§ PROMPT:
Which lines in the records below contain the word "Back"? Return each of them.

§ GIVEN DATA:
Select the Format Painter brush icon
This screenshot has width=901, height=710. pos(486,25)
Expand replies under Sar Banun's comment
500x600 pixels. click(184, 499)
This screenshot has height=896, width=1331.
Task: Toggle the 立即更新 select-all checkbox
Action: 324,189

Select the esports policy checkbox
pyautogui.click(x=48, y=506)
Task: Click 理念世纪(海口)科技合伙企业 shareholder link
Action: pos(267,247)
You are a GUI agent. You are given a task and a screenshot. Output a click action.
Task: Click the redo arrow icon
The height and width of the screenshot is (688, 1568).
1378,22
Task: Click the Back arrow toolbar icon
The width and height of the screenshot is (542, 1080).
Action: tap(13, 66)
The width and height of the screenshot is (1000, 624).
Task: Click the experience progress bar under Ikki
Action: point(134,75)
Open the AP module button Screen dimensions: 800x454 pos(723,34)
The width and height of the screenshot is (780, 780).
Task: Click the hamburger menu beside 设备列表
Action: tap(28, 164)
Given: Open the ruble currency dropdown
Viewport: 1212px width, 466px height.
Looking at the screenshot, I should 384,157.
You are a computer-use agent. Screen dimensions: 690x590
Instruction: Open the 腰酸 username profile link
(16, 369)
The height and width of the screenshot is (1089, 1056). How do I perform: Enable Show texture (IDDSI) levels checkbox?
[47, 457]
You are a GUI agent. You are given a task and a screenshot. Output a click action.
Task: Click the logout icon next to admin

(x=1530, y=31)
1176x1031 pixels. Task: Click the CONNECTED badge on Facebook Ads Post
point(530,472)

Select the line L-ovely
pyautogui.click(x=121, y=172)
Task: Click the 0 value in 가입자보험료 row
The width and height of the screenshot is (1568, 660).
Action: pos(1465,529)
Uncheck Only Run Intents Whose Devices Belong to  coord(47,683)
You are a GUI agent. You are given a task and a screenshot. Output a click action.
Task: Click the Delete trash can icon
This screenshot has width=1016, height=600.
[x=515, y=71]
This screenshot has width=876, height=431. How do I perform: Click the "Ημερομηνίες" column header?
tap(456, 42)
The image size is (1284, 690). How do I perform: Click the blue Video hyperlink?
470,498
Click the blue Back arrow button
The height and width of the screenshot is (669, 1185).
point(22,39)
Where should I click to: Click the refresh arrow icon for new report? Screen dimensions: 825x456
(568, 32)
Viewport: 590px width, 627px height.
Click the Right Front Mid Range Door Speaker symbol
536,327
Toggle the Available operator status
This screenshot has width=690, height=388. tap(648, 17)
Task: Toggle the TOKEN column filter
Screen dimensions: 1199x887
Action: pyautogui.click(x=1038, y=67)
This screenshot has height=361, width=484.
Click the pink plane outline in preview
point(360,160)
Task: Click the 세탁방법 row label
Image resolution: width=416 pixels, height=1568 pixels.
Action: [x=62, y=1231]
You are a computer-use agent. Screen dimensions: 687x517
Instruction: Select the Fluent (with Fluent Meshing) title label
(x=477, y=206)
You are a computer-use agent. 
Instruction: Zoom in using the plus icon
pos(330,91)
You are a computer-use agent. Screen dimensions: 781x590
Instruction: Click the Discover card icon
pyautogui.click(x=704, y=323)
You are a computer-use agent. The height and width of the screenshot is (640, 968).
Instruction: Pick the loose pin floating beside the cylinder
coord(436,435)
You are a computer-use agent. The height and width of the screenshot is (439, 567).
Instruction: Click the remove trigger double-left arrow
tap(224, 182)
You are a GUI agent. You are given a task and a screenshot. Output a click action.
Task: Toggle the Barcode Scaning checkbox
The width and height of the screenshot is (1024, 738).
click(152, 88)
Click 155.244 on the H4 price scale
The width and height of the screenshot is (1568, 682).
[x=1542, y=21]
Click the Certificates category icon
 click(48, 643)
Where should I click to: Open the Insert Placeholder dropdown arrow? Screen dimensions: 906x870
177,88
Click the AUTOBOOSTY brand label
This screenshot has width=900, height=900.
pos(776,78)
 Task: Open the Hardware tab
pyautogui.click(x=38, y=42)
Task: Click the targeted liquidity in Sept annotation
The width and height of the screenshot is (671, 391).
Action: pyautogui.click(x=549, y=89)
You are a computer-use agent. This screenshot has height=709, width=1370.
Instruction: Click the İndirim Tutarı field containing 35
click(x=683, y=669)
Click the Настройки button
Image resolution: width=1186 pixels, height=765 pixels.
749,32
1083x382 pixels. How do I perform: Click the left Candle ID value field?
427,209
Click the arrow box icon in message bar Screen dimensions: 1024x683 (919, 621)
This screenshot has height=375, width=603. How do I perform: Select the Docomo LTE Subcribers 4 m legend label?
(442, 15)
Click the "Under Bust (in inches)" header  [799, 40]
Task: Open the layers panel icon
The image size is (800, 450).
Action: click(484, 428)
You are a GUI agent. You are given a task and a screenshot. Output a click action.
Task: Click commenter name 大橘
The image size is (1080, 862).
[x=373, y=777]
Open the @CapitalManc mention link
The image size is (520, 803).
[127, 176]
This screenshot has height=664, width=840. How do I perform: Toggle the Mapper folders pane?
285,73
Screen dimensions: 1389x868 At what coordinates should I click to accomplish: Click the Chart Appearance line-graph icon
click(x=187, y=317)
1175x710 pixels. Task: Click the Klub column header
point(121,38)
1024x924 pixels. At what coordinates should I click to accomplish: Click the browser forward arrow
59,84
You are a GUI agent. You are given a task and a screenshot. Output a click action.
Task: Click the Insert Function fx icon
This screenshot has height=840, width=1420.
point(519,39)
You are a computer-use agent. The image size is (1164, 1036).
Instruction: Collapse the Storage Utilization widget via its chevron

§ WRITTEN REPLY:
Task: Click the Back arrow toolbar icon
Click the blue Back arrow button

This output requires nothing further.